__Dataset content__.
┏━━
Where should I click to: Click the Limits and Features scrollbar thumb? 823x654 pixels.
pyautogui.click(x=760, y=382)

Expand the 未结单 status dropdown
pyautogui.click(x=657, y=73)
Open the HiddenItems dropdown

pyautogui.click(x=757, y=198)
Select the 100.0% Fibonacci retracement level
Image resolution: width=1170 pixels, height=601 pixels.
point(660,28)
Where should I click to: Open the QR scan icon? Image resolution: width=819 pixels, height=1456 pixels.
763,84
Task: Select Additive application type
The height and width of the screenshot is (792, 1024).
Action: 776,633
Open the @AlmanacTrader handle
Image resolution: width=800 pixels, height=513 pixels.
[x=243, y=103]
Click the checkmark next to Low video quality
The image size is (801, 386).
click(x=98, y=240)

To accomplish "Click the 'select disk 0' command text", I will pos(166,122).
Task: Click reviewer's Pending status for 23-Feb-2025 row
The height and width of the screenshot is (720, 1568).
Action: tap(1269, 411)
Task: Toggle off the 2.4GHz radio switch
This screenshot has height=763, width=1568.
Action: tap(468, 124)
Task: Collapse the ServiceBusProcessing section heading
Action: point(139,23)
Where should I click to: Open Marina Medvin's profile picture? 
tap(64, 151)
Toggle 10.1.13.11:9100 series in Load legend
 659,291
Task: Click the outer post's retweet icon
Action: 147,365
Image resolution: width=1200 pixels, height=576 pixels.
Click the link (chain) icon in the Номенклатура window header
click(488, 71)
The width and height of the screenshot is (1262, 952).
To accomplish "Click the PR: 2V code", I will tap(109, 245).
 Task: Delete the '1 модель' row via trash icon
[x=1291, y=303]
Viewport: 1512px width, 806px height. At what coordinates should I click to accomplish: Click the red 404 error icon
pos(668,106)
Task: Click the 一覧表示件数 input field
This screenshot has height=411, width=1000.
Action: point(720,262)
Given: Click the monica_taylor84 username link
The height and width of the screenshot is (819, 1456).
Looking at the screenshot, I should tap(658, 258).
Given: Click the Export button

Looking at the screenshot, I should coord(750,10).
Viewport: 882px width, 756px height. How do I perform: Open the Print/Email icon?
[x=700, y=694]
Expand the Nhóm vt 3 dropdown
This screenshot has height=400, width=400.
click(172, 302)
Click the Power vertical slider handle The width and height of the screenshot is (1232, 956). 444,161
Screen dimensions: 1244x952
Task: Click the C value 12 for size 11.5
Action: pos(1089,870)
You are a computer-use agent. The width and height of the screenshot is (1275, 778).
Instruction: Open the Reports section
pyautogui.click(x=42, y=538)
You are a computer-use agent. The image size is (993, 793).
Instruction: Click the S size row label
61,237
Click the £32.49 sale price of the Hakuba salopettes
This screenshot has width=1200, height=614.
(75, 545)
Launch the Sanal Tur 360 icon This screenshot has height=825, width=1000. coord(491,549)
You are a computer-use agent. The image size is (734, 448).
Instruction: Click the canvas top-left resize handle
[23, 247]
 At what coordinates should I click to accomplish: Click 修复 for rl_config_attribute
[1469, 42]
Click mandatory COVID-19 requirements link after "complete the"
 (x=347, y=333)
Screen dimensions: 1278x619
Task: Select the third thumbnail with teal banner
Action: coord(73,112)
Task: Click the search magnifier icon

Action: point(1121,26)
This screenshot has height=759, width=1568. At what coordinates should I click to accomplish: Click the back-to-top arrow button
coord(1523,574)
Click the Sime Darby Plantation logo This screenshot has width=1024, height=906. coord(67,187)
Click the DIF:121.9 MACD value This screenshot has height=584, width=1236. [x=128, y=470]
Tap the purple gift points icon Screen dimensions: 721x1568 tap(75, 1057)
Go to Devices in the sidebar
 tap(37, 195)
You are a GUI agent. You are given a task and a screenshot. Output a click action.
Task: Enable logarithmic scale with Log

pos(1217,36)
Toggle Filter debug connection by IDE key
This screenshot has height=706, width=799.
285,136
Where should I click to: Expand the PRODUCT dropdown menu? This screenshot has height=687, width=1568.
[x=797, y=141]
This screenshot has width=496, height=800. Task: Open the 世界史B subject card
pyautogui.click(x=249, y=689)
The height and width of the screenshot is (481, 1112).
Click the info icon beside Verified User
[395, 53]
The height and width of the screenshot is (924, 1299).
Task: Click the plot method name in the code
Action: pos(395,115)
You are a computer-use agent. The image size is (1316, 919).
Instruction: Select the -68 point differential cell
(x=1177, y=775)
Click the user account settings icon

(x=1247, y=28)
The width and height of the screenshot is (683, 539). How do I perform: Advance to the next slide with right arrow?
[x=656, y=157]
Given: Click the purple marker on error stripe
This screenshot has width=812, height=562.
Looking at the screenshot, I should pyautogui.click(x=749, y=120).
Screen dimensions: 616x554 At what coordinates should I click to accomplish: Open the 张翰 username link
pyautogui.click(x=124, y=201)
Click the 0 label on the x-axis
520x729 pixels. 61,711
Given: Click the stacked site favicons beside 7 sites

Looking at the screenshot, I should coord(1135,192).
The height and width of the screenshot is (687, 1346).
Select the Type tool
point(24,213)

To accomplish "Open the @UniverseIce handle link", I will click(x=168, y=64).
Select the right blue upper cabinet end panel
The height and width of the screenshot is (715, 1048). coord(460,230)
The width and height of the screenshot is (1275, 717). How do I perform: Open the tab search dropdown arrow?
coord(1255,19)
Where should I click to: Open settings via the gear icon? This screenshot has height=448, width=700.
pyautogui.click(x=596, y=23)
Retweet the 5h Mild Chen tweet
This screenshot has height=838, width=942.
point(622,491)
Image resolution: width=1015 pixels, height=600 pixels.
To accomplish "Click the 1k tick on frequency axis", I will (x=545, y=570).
┗━━
__Problem requirements__. The whole listing above needs to be reproduced exactly.

__Written answer__.
Where should I click to: Click the Limits and Features scrollbar thumb? 823x654 pixels.
pyautogui.click(x=760, y=382)

Expand the 未结单 status dropdown
pyautogui.click(x=657, y=73)
Open the HiddenItems dropdown

pyautogui.click(x=757, y=198)
Select the 100.0% Fibonacci retracement level
Image resolution: width=1170 pixels, height=601 pixels.
point(660,28)
Where should I click to: Open the QR scan icon? Image resolution: width=819 pixels, height=1456 pixels.
763,84
Task: Select Additive application type
The height and width of the screenshot is (792, 1024).
Action: 776,633
Open the @AlmanacTrader handle
Image resolution: width=800 pixels, height=513 pixels.
[x=243, y=103]
Click the checkmark next to Low video quality
The image size is (801, 386).
click(x=98, y=240)

To accomplish "Click the 'select disk 0' command text", I will pos(166,122).
Task: Click reviewer's Pending status for 23-Feb-2025 row
The height and width of the screenshot is (720, 1568).
Action: tap(1269, 411)
Task: Toggle off the 2.4GHz radio switch
This screenshot has height=763, width=1568.
Action: tap(468, 124)
Task: Collapse the ServiceBusProcessing section heading
Action: point(139,23)
Where should I click to: Open Marina Medvin's profile picture? 
tap(64, 151)
Toggle 10.1.13.11:9100 series in Load legend
 659,291
Task: Click the outer post's retweet icon
Action: 147,365
Image resolution: width=1200 pixels, height=576 pixels.
Click the link (chain) icon in the Номенклатура window header
click(488, 71)
The width and height of the screenshot is (1262, 952).
To accomplish "Click the PR: 2V code", I will tap(109, 245).
 Task: Delete the '1 модель' row via trash icon
[x=1291, y=303]
Viewport: 1512px width, 806px height. At what coordinates should I click to accomplish: Click the red 404 error icon
pos(668,106)
Task: Click the 一覧表示件数 input field
This screenshot has height=411, width=1000.
Action: point(720,262)
Given: Click the monica_taylor84 username link
The height and width of the screenshot is (819, 1456).
Looking at the screenshot, I should tap(658, 258).
Given: Click the Export button

Looking at the screenshot, I should coord(750,10).
Viewport: 882px width, 756px height. How do I perform: Open the Print/Email icon?
[x=700, y=694]
Expand the Nhóm vt 3 dropdown
This screenshot has height=400, width=400.
click(172, 302)
Click the Power vertical slider handle The width and height of the screenshot is (1232, 956). 444,161
Screen dimensions: 1244x952
Task: Click the C value 12 for size 11.5
Action: pos(1089,870)
You are a computer-use agent. The width and height of the screenshot is (1275, 778).
Instruction: Open the Reports section
pyautogui.click(x=42, y=538)
You are a computer-use agent. The image size is (993, 793).
Instruction: Click the S size row label
61,237
Click the £32.49 sale price of the Hakuba salopettes
This screenshot has width=1200, height=614.
(75, 545)
Launch the Sanal Tur 360 icon This screenshot has height=825, width=1000. coord(491,549)
You are a computer-use agent. The image size is (734, 448).
Instruction: Click the canvas top-left resize handle
[23, 247]
 At what coordinates should I click to accomplish: Click 修复 for rl_config_attribute
[1469, 42]
Click mandatory COVID-19 requirements link after "complete the"
 (x=347, y=333)
Screen dimensions: 1278x619
Task: Select the third thumbnail with teal banner
Action: coord(73,112)
Task: Click the search magnifier icon

Action: point(1121,26)
This screenshot has height=759, width=1568. At what coordinates should I click to accomplish: Click the back-to-top arrow button
coord(1523,574)
Click the Sime Darby Plantation logo This screenshot has width=1024, height=906. coord(67,187)
Click the DIF:121.9 MACD value This screenshot has height=584, width=1236. [x=128, y=470]
Tap the purple gift points icon Screen dimensions: 721x1568 tap(75, 1057)
Go to Devices in the sidebar
 tap(37, 195)
You are a GUI agent. You are given a task and a screenshot. Output a click action.
Task: Enable logarithmic scale with Log

pos(1217,36)
Toggle Filter debug connection by IDE key
This screenshot has height=706, width=799.
285,136
Where should I click to: Expand the PRODUCT dropdown menu? This screenshot has height=687, width=1568.
[x=797, y=141]
This screenshot has width=496, height=800. Task: Open the 世界史B subject card
pyautogui.click(x=249, y=689)
The height and width of the screenshot is (481, 1112).
Click the info icon beside Verified User
[395, 53]
The height and width of the screenshot is (924, 1299).
Task: Click the plot method name in the code
Action: pos(395,115)
You are a computer-use agent. The image size is (1316, 919).
Instruction: Select the -68 point differential cell
(x=1177, y=775)
Click the user account settings icon

(x=1247, y=28)
The width and height of the screenshot is (683, 539). How do I perform: Advance to the next slide with right arrow?
[x=656, y=157]
Given: Click the purple marker on error stripe
This screenshot has width=812, height=562.
Looking at the screenshot, I should pyautogui.click(x=749, y=120).
Screen dimensions: 616x554 At what coordinates should I click to accomplish: Open the 张翰 username link
pyautogui.click(x=124, y=201)
Click the 0 label on the x-axis
520x729 pixels. 61,711
Given: Click the stacked site favicons beside 7 sites

Looking at the screenshot, I should coord(1135,192).
The height and width of the screenshot is (687, 1346).
Select the Type tool
point(24,213)

To accomplish "Open the @UniverseIce handle link", I will click(x=168, y=64).
Select the right blue upper cabinet end panel
The height and width of the screenshot is (715, 1048). coord(460,230)
The width and height of the screenshot is (1275, 717). How do I perform: Open the tab search dropdown arrow?
coord(1255,19)
Where should I click to: Open settings via the gear icon? This screenshot has height=448, width=700.
pyautogui.click(x=596, y=23)
Retweet the 5h Mild Chen tweet
This screenshot has height=838, width=942.
point(622,491)
Image resolution: width=1015 pixels, height=600 pixels.
To accomplish "Click the 1k tick on frequency axis", I will (x=545, y=570).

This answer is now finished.